### Text:
==================================================
Entertainment Weekly: You got wildly positive comments from Cat Cora, Bobby Flay, Masaharu Morimoto, and Michael Symon during the Iron Chef challenge. Are you ready and willing to get back to Kitchen Arena Stadium and take on those judges now that you’re officially a Food Network star?
Aarti Sequeira: [Laughs.] I think I need to get to a second season [of Aarti Party], then maybe I’ll feel better about it! I’m comfortable now competing against [fellow Next Food Network Star contestants] Tom, Herb, and Aria, but I don’t know about going up against Bobby Flay. I don’t think that would work out very well for me. Although maybe I should do it just for the heck of it. I’d just laugh the whole way through, and work extra slowly, to piss Bobby off! [Laughs.]
All season long, you were dominating the challenges, and yet it seemed like the producers really focused in on your issues with self-confidence. Did you honestly have doubts about your abilities?
==================================================
### Tasks to complete:
1 – Transcribe the part of the Aarti Sequeira interview between "Entertainment Weekly: You" and "Food Network star?", inclusive.
2 – Go on with the Aarti Sequeira interview from where it stops.
The data that follows is unrelated to the interview text and stands on its own.

### Supplied information:
==================================================
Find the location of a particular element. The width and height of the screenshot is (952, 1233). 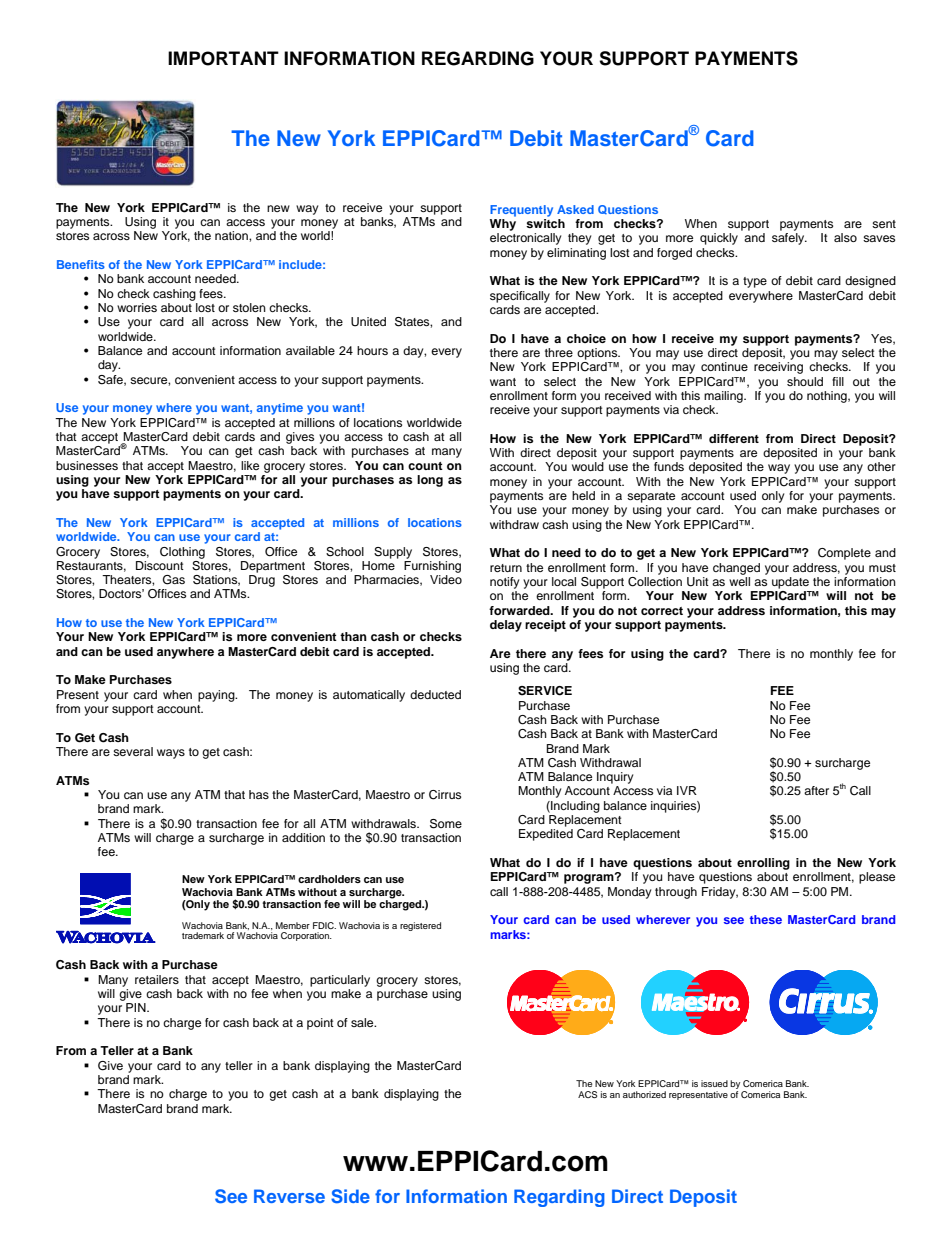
==================================================
### Answers by task:
1 –
Entertainment Weekly: You got wildly positive comments from Cat Cora, Bobby Flay, Masaharu Morimoto, and Michael Symon during the Iron Chef challenge. Are you ready and willing to get back to Kitchen Arena Stadium and take on those judges now that you’re officially a Food Network star?

2 –
It’s so funny, I remember one time I was talking to the other finalists, and I said “I wish I’d never used the term ‘self-confidence,’ because now it comes up every day.” [Laughs.] It took that first time I was in the bottom, when [judge] Bob [Tuschman] said to me, “You were a front-runner.” That was the first time [that notion had] occurred to me, because I’d been thinking, “I can’t get complacent, I’m only as good as my next challenge.” But you know when I felt really confident was when we went in to shoot our pilots: I thought, “Okay, I don’t have a time limit here in terms of having to chef-up a feast for a huge star in 45 minutes. All I have to do is the thing I’ve always wanted to do: talk to people through the camera, make food, have a good time, and laugh my butt off.” Yeah, you saw [in the episode] I was having a prayer moment, where I really needed to calm down, but mostly I felt really confident at that point. I thought, “I deserve to be here, I have something to offer, and I know I can do this.”
You were identified as a ‘food blogger’ throughout the season. Were you making a living doing that before you got picked for season six of Next Food Network Star?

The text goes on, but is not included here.